While research is ongoing to create 'explainable ML' algorithms, their assistance in decision-making may be more limited, as it may be unknown which factors and relationships are most important for the client. Furthermore, there is the phenomenon known as data drift, whereby changing trends in reality are not represented by the model, which may not have been exposed to these trends at the time of training, resulting in vastly reduced accuracy over time. These behaviours are especially common in datasets based on human behaviour, such as retail spending. Consequently, ML models require frequent retraining with new data, which comes with the challenges previously described.
ML and
AI systems also come with ethical and environmental concerns due to their data and resource requirements and reliance. Bias inherent in datasets have been known to be learned and reiterated by ML model outputs, potentially resulting in decisions that further exacerbate these biases – for instance,
crime prediction models
resulting in a higher police presence and arrest rates in certain areas. Due to the enormous amounts of data and processing power used by these systems, a significant and growing percentage of energy is directed towards powering data centres that support these models –
in 2022, Google reported approximately 15% of its total energy use was for training ML models.
Consultancy at GMAP operates with a white-box approach – we make our data sourcing, processing, and modelling predictions clear to our clients through frequent touchpoints with our expert location planners. This transparency maximizes trust-building and improves conflict resolution both within and outside the team, resulting in more satisfactory project outcomes. Discussion plays a major role in our iterative process, from deciding on features to use in models, to explaining the reasons for our modelling results for actual decision-making.

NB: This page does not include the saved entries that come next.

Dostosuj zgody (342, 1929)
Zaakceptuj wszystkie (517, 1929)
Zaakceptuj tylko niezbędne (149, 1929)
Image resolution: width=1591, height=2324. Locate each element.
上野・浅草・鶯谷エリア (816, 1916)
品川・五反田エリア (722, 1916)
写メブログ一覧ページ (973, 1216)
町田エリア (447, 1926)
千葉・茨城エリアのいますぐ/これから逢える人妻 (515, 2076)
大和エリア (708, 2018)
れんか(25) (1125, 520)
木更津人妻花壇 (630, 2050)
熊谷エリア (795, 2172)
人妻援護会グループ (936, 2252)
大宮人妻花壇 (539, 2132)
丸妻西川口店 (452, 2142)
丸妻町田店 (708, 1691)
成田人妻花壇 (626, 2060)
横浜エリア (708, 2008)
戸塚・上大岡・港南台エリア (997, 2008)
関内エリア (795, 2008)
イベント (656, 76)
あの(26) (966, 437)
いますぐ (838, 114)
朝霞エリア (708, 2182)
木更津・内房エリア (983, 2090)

At GMAP, we combine providing training and guidance for using our software and interrogating our modelling results, while keeping them sufficiently simple and explainable for clients to utilize independently. Our experience following this approach maximizes client satisfaction, evident in our strong client retention rates and numerous partnerships spanning decades. In contrast, AI systems are black boxes, sacrificing transparency, explainability, and accountability for moderate improvements in performance. In cases where an ML-generated output produces poor results, this can result in degraded trust.
Despite their differences, AI and ML have solid potential to complement our location planning consultancy in ways that add value to our clients, particularly in projects using very large
geodemographic datasets
or
DVLA data. With the growth of open-source ML and AI solutions such as scikit-Learn and TensorFlow, we view tasks where maximizing accuracy is critical over explainability as having the greatest potential for integration. Furthermore, as
explainable AI
modelling strategies are further researched and developed, these could be effectively incorporated into our
Ideal Network Plans (INPs) for more powerful insights, particularly as our location planning data assets continue to grow.